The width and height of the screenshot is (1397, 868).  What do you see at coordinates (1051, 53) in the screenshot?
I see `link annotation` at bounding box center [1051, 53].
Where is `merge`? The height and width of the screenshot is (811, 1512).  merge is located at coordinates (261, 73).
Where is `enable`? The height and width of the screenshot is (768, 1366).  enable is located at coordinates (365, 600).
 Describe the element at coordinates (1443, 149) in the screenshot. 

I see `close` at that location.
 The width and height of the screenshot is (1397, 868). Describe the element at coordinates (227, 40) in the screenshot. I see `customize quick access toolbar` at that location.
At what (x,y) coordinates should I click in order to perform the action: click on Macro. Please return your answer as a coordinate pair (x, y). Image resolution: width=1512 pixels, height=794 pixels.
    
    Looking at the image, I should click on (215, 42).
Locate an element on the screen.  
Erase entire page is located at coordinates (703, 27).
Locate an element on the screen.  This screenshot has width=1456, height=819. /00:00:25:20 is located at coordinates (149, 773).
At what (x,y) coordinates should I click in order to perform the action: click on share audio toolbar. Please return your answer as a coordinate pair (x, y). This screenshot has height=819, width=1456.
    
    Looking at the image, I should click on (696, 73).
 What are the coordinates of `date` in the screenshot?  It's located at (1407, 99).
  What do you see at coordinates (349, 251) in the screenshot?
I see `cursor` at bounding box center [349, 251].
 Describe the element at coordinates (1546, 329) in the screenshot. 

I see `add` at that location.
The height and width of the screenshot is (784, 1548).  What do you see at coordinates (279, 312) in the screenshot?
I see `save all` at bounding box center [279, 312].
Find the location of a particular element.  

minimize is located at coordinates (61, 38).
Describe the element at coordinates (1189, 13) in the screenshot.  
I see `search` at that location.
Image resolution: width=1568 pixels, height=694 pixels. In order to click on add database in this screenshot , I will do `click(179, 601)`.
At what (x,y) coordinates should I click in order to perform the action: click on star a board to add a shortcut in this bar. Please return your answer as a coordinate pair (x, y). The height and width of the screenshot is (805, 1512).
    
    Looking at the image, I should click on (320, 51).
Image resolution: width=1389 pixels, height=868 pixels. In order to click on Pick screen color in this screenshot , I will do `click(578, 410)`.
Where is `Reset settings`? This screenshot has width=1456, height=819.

——————————

[Instructions for the task] Reproduce all of the entries above word for word.

[Final result]
The width and height of the screenshot is (1397, 868).  What do you see at coordinates (1051, 53) in the screenshot?
I see `link annotation` at bounding box center [1051, 53].
Where is `merge`? The height and width of the screenshot is (811, 1512).  merge is located at coordinates (261, 73).
Where is `enable`? The height and width of the screenshot is (768, 1366).  enable is located at coordinates (365, 600).
 Describe the element at coordinates (1443, 149) in the screenshot. 

I see `close` at that location.
 The width and height of the screenshot is (1397, 868). Describe the element at coordinates (227, 40) in the screenshot. I see `customize quick access toolbar` at that location.
At what (x,y) coordinates should I click in order to perform the action: click on Macro. Please return your answer as a coordinate pair (x, y). Image resolution: width=1512 pixels, height=794 pixels.
    
    Looking at the image, I should click on (215, 42).
Locate an element on the screen.  
Erase entire page is located at coordinates (703, 27).
Locate an element on the screen.  This screenshot has width=1456, height=819. /00:00:25:20 is located at coordinates (149, 773).
At what (x,y) coordinates should I click in order to perform the action: click on share audio toolbar. Please return your answer as a coordinate pair (x, y). This screenshot has height=819, width=1456.
    
    Looking at the image, I should click on (696, 73).
 What are the coordinates of `date` in the screenshot?  It's located at (1407, 99).
  What do you see at coordinates (349, 251) in the screenshot?
I see `cursor` at bounding box center [349, 251].
 Describe the element at coordinates (1546, 329) in the screenshot. 

I see `add` at that location.
The height and width of the screenshot is (784, 1548).  What do you see at coordinates (279, 312) in the screenshot?
I see `save all` at bounding box center [279, 312].
Find the location of a particular element.  

minimize is located at coordinates (61, 38).
Describe the element at coordinates (1189, 13) in the screenshot.  
I see `search` at that location.
Image resolution: width=1568 pixels, height=694 pixels. In order to click on add database in this screenshot , I will do `click(179, 601)`.
At what (x,y) coordinates should I click in order to perform the action: click on star a board to add a shortcut in this bar. Please return your answer as a coordinate pair (x, y). The height and width of the screenshot is (805, 1512).
    
    Looking at the image, I should click on (320, 51).
Image resolution: width=1389 pixels, height=868 pixels. In order to click on Pick screen color in this screenshot , I will do `click(578, 410)`.
Where is `Reset settings`? This screenshot has width=1456, height=819.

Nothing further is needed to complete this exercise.